Mientras la competencia global por los recursos energéticos y las rutas comerciales está adoptando un carácter extremadamente agresivo, los países occidentales están perdiendo progresivamente los argumentos que durante décadas han empleado para amonestar y amenazar a otros Estados, afirmó el presidente de Turquía, Recep Tayyip Erdogan, en su intervención del miércoles en el Parlamento.
"La economía global está siendo arrastrada rápidamente hacia una nueva batalla, que se entiende que se librará a través de los metales preciosos y será muy dolorosa", declaró Erdogan. "Se ve que se vivirá una nueva competencia de reparto, de manera muy agresiva, con el fin de obtener recursos energéticos, con el fin de obtener rutas comerciales."

(Entradas de datos recopiladas)
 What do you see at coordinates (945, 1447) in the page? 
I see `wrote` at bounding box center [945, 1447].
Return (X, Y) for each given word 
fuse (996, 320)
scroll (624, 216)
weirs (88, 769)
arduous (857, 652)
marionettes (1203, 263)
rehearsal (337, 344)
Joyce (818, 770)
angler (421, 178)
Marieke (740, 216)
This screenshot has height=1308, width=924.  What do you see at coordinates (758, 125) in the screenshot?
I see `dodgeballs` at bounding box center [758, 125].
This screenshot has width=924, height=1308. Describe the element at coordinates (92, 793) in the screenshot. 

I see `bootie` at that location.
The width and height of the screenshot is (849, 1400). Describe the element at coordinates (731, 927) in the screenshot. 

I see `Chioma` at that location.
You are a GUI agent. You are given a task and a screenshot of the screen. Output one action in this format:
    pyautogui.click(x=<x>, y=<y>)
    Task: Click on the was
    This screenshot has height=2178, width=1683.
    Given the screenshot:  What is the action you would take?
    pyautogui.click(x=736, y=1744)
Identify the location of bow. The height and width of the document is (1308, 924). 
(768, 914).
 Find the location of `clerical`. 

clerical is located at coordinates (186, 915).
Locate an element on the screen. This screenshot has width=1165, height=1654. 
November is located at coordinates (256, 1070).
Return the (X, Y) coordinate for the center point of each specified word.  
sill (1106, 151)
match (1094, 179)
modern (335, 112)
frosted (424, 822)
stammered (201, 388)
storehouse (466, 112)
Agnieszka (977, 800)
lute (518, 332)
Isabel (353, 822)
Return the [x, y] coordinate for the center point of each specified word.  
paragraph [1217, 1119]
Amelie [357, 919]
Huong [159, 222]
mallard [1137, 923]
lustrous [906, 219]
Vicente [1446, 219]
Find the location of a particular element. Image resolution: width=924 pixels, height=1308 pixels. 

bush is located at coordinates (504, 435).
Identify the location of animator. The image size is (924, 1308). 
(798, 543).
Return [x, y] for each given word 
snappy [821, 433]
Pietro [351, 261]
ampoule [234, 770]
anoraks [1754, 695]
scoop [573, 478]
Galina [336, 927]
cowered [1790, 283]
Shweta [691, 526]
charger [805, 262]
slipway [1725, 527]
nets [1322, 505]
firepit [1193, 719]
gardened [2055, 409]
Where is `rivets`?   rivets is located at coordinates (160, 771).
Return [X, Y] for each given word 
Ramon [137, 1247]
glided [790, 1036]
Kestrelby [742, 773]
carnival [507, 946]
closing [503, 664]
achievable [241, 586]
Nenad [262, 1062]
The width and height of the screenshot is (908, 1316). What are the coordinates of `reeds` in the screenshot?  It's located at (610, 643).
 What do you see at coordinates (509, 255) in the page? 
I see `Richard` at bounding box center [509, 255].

Sus instrucciones:
Prosiga el texto sobre el discurso de Erdogan ante el Parlamento a partir de su última oración.

Problema resuelto:
"El mundo occidental está perdiendo gradualmente, uno a uno, todos los argumentos que ha utilizado durante años para amonestar y amenazar a otros países. Estamos justo en el centro de una despiadada lucha por el reparto, donde quien no está en la mesa está puesto en el menú", afirmó.
Asimismo, señaló que, a pesar de la serie de crisis y conflictos armados que se produjeron en 2025, Turquía logró justificar plenamente la confianza de su pueblo.